Lenovoのアプローチは、これらのメリットを享受しつつ、PC(Windows)とスマホ(Androidなど)というOSの壁を越えてデータを連携させるものです。例えば、移動中にスマホで指示したタスクの続きを、オフィスのPCで即座に再開するといったワークフローが、特別な意識をせずとも実現される未来を描いています。

ベンダーロックインと相互運用性の課題

一方で、実務的な視点では冷静な評価も必要です。このようなクロスデバイス機能は、特定メーカーの製品で統一することで最大の効果を発揮する「囲い込み(エコシステム)」戦略の一環でもあります。

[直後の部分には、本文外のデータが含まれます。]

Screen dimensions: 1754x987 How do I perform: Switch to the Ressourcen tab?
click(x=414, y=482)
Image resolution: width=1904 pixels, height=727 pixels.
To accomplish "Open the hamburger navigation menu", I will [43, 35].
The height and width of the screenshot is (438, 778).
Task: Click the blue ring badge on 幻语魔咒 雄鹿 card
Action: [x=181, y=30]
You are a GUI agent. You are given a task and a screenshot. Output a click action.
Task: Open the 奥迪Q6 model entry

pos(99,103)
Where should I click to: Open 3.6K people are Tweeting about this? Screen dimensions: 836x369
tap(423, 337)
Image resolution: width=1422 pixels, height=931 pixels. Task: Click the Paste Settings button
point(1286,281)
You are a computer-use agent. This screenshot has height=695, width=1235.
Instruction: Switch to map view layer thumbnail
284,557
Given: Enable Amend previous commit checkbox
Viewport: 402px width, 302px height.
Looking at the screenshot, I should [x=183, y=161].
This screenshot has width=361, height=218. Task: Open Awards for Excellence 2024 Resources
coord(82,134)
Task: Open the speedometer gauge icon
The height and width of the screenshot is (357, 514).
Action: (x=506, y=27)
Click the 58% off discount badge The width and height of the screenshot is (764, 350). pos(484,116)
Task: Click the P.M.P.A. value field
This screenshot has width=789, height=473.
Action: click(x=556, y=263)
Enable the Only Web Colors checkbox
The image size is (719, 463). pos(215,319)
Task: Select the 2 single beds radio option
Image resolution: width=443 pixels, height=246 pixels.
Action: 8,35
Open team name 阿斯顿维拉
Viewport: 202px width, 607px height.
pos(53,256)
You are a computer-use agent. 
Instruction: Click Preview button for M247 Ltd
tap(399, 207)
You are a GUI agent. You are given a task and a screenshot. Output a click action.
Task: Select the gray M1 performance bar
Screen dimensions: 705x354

日本のビジネス環境では、PCはWindows(LenovoやHP、Dellなど)、社用スマホはiPhone、タブレットはiPadといったように、異なるメーカーやOSが混在するケースが一般的です。LenovoのAIエージェントが、他社製デバイスやOSとどの程度オープンに連携できるかは未知数です。特定のハードウェアに依存したAI活用は、将来的なベンダーロックインのリスクを高める可能性があり、IT調達戦略において慎重な判断が求められます。

日本企業のAI活用への示唆

今回のLenovoの発表を含め、AIエージェントの台頭は日本企業のIT戦略に以下の3つの示唆を与えます。

1. 従業員用端末(PC/スマホ)の選定基準の見直し

今後、PCやスマートフォンのリプレースを行う際、単なるCPU性能だけでなく「NPUの有無」や「AI処理能力」が重要な選定基準となります。AIエージェントをローカルで動かすには一定のハードウェアスペックが必要です。数年先を見据え、AI対応PC(AI PC)への投資を段階的に進める計画が必要です。

2. 「シャドーAI」へのガバナンス対応

デバイス自体に強力なAIが組み込まれることで、情報システム部門が管理しきれない「シャドーAI」のリスクが高まります。従業員がローカルのAIにどこまでの権限(ファイル操作、メール送信など)を与えてよいか、社内規定やガイドラインの整備が急務です。特に、自動化されたAIが誤った情報を顧客に送信してしまうリスクなどを考慮する必要があります。

3. デバイスを跨いだワークフローの再設計

「PCで作成し、スマホで確認する」といった従来の分断された業務フローから、「AIがデバイス間をつなぎ、場所を選ばず業務を遂行する」スタイルへの転換が可能です。営業職やフィールドエンジニアなど、移動の多い職種を中心に、AIエージェントを前提とした業務プロセスの見直しを行うことで、生産性を大きく向上させるチャンスがあります。